_Exercise details_
Nothing in the data should be left out, so repeat it all exactly.

_Source data_
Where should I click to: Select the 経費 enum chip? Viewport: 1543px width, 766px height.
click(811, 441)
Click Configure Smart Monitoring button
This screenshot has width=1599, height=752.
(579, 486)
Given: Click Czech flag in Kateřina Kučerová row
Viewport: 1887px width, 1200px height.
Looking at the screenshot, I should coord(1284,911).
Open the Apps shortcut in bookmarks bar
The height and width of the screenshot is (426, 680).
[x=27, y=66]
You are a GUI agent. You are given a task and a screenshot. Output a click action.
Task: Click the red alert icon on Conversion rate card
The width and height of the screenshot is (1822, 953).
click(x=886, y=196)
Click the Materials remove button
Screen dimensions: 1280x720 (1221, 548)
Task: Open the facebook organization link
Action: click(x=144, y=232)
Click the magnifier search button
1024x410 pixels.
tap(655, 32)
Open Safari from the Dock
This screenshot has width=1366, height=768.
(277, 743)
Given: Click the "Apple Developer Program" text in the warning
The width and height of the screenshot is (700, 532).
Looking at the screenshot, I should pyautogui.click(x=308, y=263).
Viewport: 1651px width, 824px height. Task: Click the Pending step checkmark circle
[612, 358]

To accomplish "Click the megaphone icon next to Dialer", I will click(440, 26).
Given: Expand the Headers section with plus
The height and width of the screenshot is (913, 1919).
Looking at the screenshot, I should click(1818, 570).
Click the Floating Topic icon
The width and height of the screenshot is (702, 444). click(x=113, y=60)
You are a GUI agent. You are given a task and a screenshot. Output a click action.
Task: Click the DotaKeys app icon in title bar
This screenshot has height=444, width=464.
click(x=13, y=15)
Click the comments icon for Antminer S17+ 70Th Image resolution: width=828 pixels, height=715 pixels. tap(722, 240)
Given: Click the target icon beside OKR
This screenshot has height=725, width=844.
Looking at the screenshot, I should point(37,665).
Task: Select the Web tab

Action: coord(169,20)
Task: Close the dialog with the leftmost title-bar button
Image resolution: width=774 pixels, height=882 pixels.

_Answer to this exercise_
Where should I click to: Select the 経費 enum chip? Viewport: 1543px width, 766px height.
click(811, 441)
Click Configure Smart Monitoring button
This screenshot has width=1599, height=752.
(579, 486)
Given: Click Czech flag in Kateřina Kučerová row
Viewport: 1887px width, 1200px height.
Looking at the screenshot, I should coord(1284,911).
Open the Apps shortcut in bookmarks bar
The height and width of the screenshot is (426, 680).
[x=27, y=66]
You are a GUI agent. You are given a task and a screenshot. Output a click action.
Task: Click the red alert icon on Conversion rate card
The width and height of the screenshot is (1822, 953).
click(x=886, y=196)
Click the Materials remove button
Screen dimensions: 1280x720 (1221, 548)
Task: Open the facebook organization link
Action: click(x=144, y=232)
Click the magnifier search button
1024x410 pixels.
tap(655, 32)
Open Safari from the Dock
This screenshot has width=1366, height=768.
(277, 743)
Given: Click the "Apple Developer Program" text in the warning
The width and height of the screenshot is (700, 532).
Looking at the screenshot, I should pyautogui.click(x=308, y=263).
Viewport: 1651px width, 824px height. Task: Click the Pending step checkmark circle
[612, 358]

To accomplish "Click the megaphone icon next to Dialer", I will click(440, 26).
Given: Expand the Headers section with plus
The height and width of the screenshot is (913, 1919).
Looking at the screenshot, I should click(1818, 570).
Click the Floating Topic icon
The width and height of the screenshot is (702, 444). click(x=113, y=60)
You are a GUI agent. You are given a task and a screenshot. Output a click action.
Task: Click the DotaKeys app icon in title bar
This screenshot has height=444, width=464.
click(x=13, y=15)
Click the comments icon for Antminer S17+ 70Th Image resolution: width=828 pixels, height=715 pixels. tap(722, 240)
Given: Click the target icon beside OKR
This screenshot has height=725, width=844.
Looking at the screenshot, I should point(37,665).
Task: Select the Web tab

Action: coord(169,20)
Task: Close the dialog with the leftmost title-bar button
Image resolution: width=774 pixels, height=882 pixels.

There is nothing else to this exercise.